Neutralization in the Spot Market
After establishing statistical boundaries for potential price outcomes through on-chain analysis, we can turn to off-chain data to assess sentiment from the perspective of exchange order books. A useful perspective is the Cumulative Volume Delta (CVD), which tracks the net difference between trades initiated by buyers and sellers, then aggregates this imbalance into a cumulative signal.
To measure the shift in spot market behavior, we compare the 30-day moving average of the CVD with its 180-day median. In major venues like Coinbase and Binance, as well as aggregated exchange flows, this bias has recently converged to zero. This represents a significant change from the strong buying pressure observed in April 2025, which drove a rebound from $72,000. While the slight positive value in July helped propel the rebound to $124,000, the broader trend now reflects the neutralization of spot sentiment, indicating weakened conviction among buyers at current levels.
Perpetual Contracts Lean Bearish
In contrast to the neutral tone of the spot market, the situation in perpetual futures has decisively turned bearish. Since July, the CVD bias on Binance, Bybit, and aggregated exchanges has dropped into negative territory, indicating increasingly unbalanced selling pressure. This suggests that perpetual traders (often the more speculative part of the market) are inclined to short during the recent pullback.

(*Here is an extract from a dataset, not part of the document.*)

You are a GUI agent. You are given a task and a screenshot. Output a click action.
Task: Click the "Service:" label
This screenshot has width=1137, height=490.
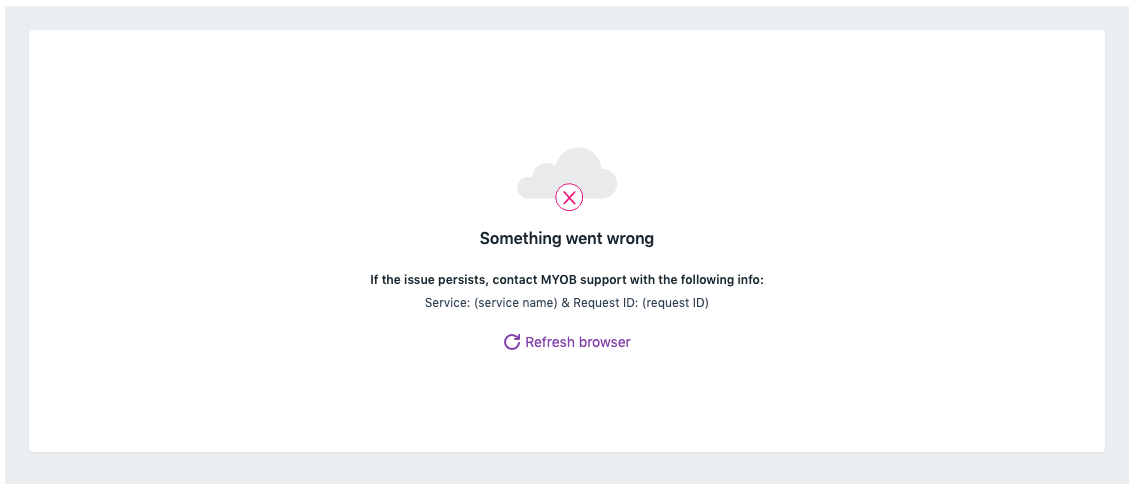[447, 303]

That said, this indicator is highly volatile, frequently oscillating between extremes of buying and selling pressure in the short term. While the current bias highlights an increasing bearish trend, it should be closely monitored to confirm whether this negativity is a sustained trend or merely a transient fluctuation in perpetual contracts.
Weak Neutrality
To confirm the broader sentiment in the perpetual market, we can pair CVD analysis with funding rates, which track the cost of holding long and short positions. The 7-day moving average funding rate on major exchanges is currently around 0.01%.
This pattern suggests that while some leveraged traders are attempting to bottom-fish, their buying is insufficient to alter the overall balance. Instead, the market remains in a neutral but fragile state, where a moderate increase in selling pressure could quickly shift sentiment to bearish.
Conclusion
Bitcoin's pullback to $111,000 is testing a key range in the market. The cost basis of recent investors at $107,000–$108,900 marks critical support, and a breach would open the path to $93,000–$95,000, where a dense supply cluster may form a mid-term bottom. A rebound to $113,600 is possible but may encounter resistance as pressured short-term holders sell during strength.
Meanwhile, unrealized and realized losses remain shallow, and SOPR has not issued widespread selling signals. Off-chain, spot demand has neutralized, while perpetual futures lean bearish and fragile. Overall, compared to past cycles, the current correction is mild, but buying conviction has weakened, keeping the market balanced between resilience and further downside.